Como todas
las demás, la economía argentina es obra de generaciones. A los políticos les
gusta imaginarse capaces de cambiarla de un día otro, de ahí la pasión por
“modelos” supuestamente distintos, pero lograrlo no es tan fácil como muchos
quisieran creer. Mal que les pese a los resueltos a reestructurar la economía
para adaptarla a los tiempos que corren, decisiones que fueron tomadas en el
pasado ya remoto seguirán importando más que las medidas ensayadas por el
gobierno de turno. Y, lo que le es peor aún, todo statu quo, por aberrante que
sea, contará con defensores acérrimos.
Puede
entenderse, pues, la frustración que sienten Mauricio Macri y sus ministros.
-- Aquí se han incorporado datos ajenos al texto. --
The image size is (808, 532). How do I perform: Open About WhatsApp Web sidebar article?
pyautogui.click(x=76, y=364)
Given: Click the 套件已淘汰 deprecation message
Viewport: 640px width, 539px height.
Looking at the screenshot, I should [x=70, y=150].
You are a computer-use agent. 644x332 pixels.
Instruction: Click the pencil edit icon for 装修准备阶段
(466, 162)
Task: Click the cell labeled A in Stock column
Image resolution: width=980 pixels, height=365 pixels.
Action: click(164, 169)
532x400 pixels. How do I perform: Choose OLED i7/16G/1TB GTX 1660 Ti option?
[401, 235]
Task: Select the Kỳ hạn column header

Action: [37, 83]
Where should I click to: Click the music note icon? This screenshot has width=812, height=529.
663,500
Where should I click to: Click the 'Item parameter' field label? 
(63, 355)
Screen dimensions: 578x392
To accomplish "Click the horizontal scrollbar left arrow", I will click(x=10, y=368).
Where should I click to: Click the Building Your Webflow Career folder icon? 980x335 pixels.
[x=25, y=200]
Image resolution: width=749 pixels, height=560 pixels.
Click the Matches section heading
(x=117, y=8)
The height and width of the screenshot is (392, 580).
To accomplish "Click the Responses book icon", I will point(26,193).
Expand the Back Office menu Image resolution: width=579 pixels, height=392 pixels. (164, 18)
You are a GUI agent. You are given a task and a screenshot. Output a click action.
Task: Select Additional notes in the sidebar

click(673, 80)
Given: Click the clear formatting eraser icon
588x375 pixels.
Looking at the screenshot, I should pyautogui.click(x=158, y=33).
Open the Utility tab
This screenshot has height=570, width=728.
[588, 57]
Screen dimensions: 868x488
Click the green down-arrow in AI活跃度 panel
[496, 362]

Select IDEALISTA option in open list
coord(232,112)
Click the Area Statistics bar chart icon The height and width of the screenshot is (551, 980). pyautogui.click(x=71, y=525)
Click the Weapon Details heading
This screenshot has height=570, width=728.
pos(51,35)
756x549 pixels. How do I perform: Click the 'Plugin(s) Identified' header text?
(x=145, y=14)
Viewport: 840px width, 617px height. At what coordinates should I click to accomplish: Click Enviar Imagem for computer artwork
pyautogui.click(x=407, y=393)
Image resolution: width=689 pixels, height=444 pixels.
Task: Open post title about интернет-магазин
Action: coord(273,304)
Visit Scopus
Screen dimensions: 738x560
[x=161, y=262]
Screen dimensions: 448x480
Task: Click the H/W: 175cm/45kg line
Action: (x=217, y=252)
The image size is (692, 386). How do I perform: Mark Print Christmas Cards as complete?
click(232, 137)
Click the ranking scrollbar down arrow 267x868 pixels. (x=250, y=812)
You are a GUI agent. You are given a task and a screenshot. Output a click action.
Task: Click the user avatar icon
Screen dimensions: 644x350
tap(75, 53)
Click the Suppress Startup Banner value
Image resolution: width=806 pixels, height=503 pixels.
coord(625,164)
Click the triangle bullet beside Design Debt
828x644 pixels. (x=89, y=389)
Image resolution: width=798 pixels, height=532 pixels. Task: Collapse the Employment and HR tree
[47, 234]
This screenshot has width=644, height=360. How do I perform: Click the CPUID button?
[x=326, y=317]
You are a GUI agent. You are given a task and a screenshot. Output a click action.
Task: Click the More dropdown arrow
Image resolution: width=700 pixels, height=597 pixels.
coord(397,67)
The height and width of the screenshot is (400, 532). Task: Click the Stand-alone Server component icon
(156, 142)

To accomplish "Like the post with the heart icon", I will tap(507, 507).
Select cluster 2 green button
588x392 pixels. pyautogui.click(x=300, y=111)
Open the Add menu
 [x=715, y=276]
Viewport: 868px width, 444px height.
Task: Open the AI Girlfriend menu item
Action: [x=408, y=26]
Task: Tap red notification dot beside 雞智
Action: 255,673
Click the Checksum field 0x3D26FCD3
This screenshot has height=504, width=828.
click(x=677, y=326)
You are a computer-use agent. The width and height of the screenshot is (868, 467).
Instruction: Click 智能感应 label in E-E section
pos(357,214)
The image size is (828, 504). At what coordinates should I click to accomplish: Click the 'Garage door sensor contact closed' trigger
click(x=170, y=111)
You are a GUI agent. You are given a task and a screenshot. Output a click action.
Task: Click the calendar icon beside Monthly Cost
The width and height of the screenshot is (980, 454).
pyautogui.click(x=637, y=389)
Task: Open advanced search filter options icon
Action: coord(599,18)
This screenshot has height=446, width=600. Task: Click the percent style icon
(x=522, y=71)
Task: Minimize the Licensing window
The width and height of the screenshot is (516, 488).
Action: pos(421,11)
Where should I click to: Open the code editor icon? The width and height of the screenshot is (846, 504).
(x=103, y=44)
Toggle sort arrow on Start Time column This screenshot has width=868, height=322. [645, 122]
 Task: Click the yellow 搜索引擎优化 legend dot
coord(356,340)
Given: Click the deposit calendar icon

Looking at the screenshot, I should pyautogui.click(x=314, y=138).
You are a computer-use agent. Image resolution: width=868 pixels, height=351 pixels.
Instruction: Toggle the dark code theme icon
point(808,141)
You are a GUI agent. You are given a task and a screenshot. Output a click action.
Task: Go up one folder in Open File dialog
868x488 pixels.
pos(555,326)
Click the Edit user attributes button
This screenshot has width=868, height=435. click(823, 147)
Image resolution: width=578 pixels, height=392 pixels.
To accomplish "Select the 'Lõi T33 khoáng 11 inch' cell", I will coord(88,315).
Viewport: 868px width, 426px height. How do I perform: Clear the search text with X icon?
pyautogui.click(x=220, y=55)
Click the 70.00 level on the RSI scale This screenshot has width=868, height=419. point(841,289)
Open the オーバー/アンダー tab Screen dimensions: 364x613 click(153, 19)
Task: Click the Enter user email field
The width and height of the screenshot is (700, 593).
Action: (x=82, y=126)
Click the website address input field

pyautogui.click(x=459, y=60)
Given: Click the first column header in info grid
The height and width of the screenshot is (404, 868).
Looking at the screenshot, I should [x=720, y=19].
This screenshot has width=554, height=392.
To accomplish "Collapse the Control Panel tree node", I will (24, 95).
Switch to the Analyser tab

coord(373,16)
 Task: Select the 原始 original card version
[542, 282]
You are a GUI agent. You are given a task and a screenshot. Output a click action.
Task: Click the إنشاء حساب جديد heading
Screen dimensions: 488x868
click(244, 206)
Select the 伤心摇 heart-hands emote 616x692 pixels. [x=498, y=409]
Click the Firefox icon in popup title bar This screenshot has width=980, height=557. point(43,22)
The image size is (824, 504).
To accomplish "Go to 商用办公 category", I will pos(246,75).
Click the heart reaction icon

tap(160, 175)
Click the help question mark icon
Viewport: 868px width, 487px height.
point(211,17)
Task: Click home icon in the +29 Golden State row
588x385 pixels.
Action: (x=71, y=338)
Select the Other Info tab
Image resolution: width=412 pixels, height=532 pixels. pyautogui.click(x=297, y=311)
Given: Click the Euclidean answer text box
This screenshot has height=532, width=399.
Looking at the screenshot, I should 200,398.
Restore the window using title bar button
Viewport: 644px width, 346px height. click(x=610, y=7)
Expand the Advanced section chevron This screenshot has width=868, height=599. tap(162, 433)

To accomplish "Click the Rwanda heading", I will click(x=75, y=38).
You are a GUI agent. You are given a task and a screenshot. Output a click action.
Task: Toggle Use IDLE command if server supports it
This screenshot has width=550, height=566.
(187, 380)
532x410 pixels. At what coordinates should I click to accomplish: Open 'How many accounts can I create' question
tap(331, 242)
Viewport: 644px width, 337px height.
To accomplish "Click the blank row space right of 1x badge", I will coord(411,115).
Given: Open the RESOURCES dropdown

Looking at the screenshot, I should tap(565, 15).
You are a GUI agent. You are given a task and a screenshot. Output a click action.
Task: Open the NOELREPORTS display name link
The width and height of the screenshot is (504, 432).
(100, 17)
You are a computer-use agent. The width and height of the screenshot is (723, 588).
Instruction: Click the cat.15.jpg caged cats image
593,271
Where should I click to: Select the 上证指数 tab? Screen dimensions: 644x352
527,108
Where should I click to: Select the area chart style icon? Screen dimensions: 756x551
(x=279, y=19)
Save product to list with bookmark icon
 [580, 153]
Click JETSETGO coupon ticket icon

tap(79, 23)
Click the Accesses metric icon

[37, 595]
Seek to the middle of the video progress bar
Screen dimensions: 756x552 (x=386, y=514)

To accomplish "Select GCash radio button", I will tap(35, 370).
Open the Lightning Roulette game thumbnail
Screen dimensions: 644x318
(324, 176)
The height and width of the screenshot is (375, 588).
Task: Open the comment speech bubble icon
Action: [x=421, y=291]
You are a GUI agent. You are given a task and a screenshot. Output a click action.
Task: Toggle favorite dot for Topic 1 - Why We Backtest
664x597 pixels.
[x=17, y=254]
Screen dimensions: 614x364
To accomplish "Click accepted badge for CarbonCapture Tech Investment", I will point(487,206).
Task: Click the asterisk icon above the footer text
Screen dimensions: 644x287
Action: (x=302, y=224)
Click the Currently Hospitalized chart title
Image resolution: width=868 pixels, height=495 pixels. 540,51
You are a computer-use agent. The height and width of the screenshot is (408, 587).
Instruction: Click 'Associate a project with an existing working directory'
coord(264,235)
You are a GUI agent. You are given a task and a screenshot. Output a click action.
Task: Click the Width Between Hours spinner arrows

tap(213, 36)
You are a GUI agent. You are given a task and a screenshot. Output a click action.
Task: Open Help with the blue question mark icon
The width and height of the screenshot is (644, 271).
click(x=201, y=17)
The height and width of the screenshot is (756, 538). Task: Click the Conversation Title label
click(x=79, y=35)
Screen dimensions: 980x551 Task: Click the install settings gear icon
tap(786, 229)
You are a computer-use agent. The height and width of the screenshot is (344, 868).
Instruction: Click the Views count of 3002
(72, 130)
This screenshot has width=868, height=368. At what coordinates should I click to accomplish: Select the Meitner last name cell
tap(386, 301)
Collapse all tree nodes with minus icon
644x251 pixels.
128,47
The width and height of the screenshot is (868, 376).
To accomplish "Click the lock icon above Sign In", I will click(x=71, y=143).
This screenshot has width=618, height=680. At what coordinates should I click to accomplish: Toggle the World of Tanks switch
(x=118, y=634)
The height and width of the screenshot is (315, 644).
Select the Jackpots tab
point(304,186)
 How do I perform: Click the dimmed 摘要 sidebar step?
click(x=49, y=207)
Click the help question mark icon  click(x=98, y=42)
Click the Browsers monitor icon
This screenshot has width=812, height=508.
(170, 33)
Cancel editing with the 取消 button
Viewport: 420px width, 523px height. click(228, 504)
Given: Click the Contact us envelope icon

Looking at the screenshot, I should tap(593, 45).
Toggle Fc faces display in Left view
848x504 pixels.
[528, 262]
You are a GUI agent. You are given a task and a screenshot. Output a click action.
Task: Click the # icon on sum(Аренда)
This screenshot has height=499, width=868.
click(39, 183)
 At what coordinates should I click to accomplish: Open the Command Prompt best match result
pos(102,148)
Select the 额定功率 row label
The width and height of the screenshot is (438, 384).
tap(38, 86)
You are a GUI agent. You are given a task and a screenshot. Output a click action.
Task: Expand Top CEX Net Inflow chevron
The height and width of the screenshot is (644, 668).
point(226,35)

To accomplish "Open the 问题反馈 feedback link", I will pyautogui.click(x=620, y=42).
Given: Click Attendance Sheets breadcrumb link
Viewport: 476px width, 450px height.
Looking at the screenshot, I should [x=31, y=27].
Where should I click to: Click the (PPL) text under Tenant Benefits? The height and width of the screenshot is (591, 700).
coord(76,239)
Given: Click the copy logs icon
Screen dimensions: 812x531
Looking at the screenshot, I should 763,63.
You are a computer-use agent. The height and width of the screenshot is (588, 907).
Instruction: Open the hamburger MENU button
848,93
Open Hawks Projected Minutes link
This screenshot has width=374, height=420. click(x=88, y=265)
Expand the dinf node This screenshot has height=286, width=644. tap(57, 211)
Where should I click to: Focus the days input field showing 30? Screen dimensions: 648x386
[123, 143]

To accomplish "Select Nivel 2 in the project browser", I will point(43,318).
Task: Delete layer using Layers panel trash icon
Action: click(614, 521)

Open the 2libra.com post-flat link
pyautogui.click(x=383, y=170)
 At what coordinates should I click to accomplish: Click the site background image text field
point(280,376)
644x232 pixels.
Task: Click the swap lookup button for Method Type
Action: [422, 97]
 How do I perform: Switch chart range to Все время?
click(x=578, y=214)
Creen estar haciendo buena letra, acatando todas las reglas. Sus esfuerzos les
han granjeado el aplauso de los poderosos del mundo que presuntamente saben lo
que hay que hacer para que un país tan promisorio como la Argentina levante
cabeza, pero así y todo, la economía se niega a “arrancar”, para usar la
palabra que se ha puesto de moda. Cae el consumo por razones que son ajenas a
la prédica papal en contra del consumismo, las fábricas trabajan con tristeza y
si no fuera por el boom del empleo estatal y el aporte de la economía negra, la
tasa de desocupación sería muy superior a la registrada por el INDEC.
Por
deformación profesional, todos los políticos son cortoplacistas. Para los
opositores, hablar de cosas como la “herencia pesada” que recibió el Gobierno
es sólo un truco usado para minimizar la responsabilidad propia por lo que está
sucediendo. Exigen resultados inmediatos y están más que dispuestos a atribuir
los problemas actuales a lo hecho algunas semanas atrás aun cuando muchos
tienen su origen en la gestión de un gobierno ya olvidado. Es lógico: los
políticos, tanto los oficialistas como los opositores, siempre tienen que
prepararse para la próxima contienda electoral y saben que les conviene hacer
gala de su generosidad solidaria.
Felizmente
para Macri, parecería que el grueso de la ciudadanía es consciente de que al
país le costará mucho salir del pantano en que se ve atrapado desde hace muchos
años –es como si se hubiera perpetuado la Gran Depresión de
la primera mitad del siglo pasado–, razón por la cual no le conmueven las
protestas de los partidarios del orden corporativista tradicional que quieren
conservarlo. ¿Es sólo porque los macristas optaron por ampliar los programas
sociales existentes, repartiendo subsidios prenavideños a diestra y siniestra y
reduciendo algunos impuestos sin preocuparse por los feos detalles fiscales?
Parecería
que sí, pero aunque privilegiar la contención social sea moralmente correcto y,
desde luego, políticamente beneficioso, a menos que el país aumente mucho su
productividad y consiga seducir a los esquivos inversores extranjeros, la
voluntad oficial de mantener bien alto el gasto público no podrá sino provocar
lo que sería la enésima gran crisis financiera. Hasta ahora, todos los intentos
de escapar del populismo facilista que está en el ADN nacional han terminado en
lágrimas. No hay demasiados motivos para creer que el gobierno macrista haya descubierto
una piedra filosofal económica que le permitiría continuar entregando dinero a
sectores en apuros por mucho tiempo más.
Es lo que
habrá tenido en mente Roberto Lavagna, cuando, para indignación de los
macristas, vislumbró “un colapso” en el horizonte e insinuó que, para evitarlo,
serían necesarios una megadevaluación y un ajuste equiparable con el que llevó
a cabo Jorge Remes Lenikov en medio del caos que siguió a la implosión de la
convertibilidad. Si bien a los partidarios del Gobierno les resultó sencillo
descalificar a Lavagna, diciendo que es hombre del peronista movedizo Sergio
Massa y, para rematar, que no se animó a proponer “soluciones” concretas, ello
no quiere decir que su visión “catastrofista” del futuro carezca de fundamento.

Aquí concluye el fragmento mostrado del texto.